▶ **EXCERPTED TEXT**:
Wednesday, 17 September 2014

Don't Des(s)ert The Pudding Wines...

Isn’t it funny how we jump to conclusions? I probably do it myself outside my comfort zone of the wine trade, but occasionally the public do seem to take a quantum leap of logic.  If I buy a pair of blue trousers, say, that turns out to be uncomfortable, do I forever regard all blue trousers as poorly tailored?  Of course not.  Why then did the chap in the shop a couple of days ago glare at me in disgust when my recommendation of a particularly delicious, full rosé obviously failed to float his boat?  He declared, “I’m certainly not having that, it’s dark and all dark rosés are sweet.”  Well, the solitary example he had tried elsewhere might have been, but all ours are dry.  “But it can’t be - it’s dark,” came his wildly wrong but unshakably convinced reply.

I wondered, as I selected a particularly rough section of brick wall against which to bang my head, if by employing the tailoring analogy combined with your man’s bizarre reasoning, he would accept a pair of green trousers of precisely the same size, style and cloth and find them suddenly and miraculously a perfect fit.  Almost certainly, was the sad conclusion.

It occurred to me that the understanding of dessert wine is more likely than most to give rise to erroneous assumptions.  It’s not just as simple as whether you have a sweet tooth or not; there are people who will launch into endless variants of gooey pudding with great relish, but will not countenance the appropriate wine to go with it.  I am the other way around and cannot stand the vast majority of desserts.  A sliver of sharp tarte au citron or something light and waspy made of gooseberries perhaps and rarely at that, but come at me with a bowl of banoffi pie, forged in the kitchens of hell itself and I promise you will end up wearing it.  You don’t want to know where you’d find the spoon.  However present me with a well-selected, exquisitely balanced sweet wine instead and I will be in raptures.

 For many of us our first introduction to wine was something easy, unchallenging, probably sweetish….I can remember drinking Dad’s Mosel behind the garden shed when I thought he wasn’t looking.  A junior job in the trade and a desire to learn more began to reveal what I’d been missing, but I remained guilty for two or three years of lumping all sweeties into the bracket of Beginners’ Stuff.  Certainly I’d pulled away from the cheap, German pap of the 70’s but a little knowledge and a lot of inexperience had engendered a sort of snobbery.

I had jumped to the wrong conclusion and was clearly wide of the mark.  One day somebody put a glass of top Sauternes in front of me - it was Ch. Suduiraut 1967 and I will never forget it - and my perspective cleared.  Smitten in an instant, I was a changed man.

There are many regular wine drinkers who have not had the opportunity to taste beyond that initial slurp of rotten old Liebfraumilch and I do not blame any of them for feeling a kind of residual snobbery themselves, nor for not wishing to experiment any further.  All we can do is try and convince you not to give up on sweeties until you have given a chance to at least a couple.  You wouldn’t judge all red wine on the showing of a bottle of Beaujolais  Nouveau, after all.

▶ **GIVEN ENTRIES**:
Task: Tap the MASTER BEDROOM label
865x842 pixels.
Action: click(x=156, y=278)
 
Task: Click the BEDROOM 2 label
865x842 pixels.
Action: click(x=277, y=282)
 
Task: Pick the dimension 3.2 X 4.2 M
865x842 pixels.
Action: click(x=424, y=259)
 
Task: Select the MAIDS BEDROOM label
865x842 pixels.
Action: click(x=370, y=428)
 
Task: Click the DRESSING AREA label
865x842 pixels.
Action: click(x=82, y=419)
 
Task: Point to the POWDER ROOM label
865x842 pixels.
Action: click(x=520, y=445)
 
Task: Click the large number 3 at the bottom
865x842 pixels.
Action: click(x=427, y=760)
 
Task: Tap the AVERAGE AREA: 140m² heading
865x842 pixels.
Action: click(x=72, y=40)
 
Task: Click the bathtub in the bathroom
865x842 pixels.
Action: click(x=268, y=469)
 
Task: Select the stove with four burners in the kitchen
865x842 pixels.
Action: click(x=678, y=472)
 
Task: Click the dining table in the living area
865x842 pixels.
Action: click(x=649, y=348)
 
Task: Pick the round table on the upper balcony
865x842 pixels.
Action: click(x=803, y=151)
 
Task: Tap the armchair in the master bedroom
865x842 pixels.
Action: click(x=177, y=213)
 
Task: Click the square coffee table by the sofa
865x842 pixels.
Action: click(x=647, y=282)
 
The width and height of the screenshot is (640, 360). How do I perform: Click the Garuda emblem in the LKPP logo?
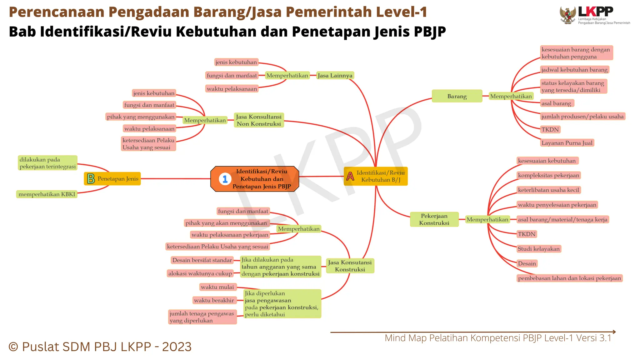[568, 15]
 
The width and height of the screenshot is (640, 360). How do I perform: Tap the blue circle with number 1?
[225, 179]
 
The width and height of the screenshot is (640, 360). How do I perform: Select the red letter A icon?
[350, 176]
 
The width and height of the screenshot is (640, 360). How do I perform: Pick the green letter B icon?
[91, 179]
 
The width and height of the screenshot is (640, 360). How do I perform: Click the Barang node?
[457, 96]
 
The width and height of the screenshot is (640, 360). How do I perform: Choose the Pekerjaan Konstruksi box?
[434, 219]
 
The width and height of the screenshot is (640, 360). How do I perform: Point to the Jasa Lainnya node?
[335, 75]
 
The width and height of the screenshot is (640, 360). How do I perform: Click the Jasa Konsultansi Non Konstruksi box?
[259, 120]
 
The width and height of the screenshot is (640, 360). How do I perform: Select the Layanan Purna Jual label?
[567, 143]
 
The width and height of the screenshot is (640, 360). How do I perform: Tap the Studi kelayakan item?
[539, 249]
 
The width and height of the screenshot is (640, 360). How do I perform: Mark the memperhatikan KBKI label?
[47, 194]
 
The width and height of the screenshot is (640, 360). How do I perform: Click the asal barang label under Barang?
[556, 103]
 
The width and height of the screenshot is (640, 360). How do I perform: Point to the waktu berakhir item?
[214, 300]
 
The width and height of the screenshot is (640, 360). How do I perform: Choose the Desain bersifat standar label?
[202, 260]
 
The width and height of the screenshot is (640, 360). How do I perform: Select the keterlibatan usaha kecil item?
[548, 190]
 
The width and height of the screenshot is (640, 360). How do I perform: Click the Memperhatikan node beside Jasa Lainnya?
[287, 75]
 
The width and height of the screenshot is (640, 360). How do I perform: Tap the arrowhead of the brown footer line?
[614, 332]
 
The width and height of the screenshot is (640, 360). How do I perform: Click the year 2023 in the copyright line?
[177, 347]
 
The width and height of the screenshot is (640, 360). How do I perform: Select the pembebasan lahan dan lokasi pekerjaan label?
[569, 278]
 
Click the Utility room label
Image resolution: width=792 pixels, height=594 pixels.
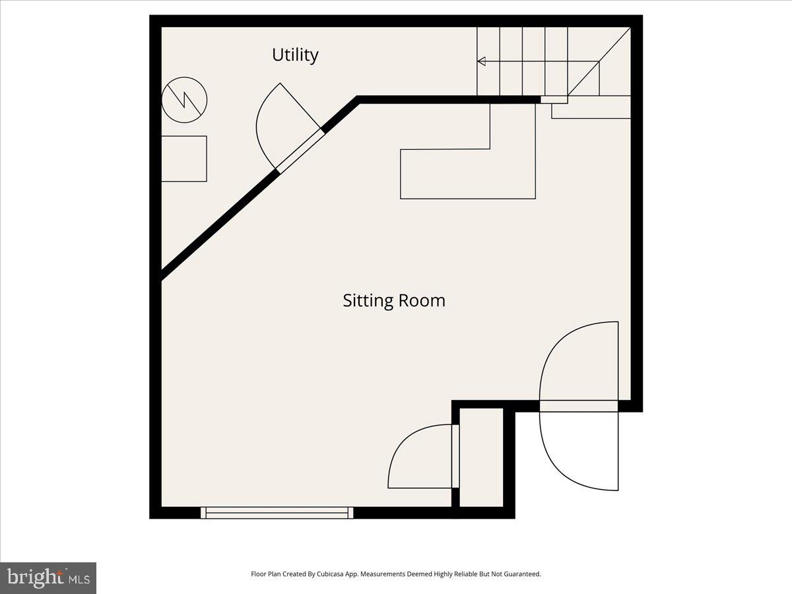(x=295, y=55)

▶ **AIM**:
In the post on dessert wines, which specific wine does the writer say changed his view of sweet wines?

▶ **TASK RESPONSE**:
Ch. Suduiraut 1967, a top Sauternes.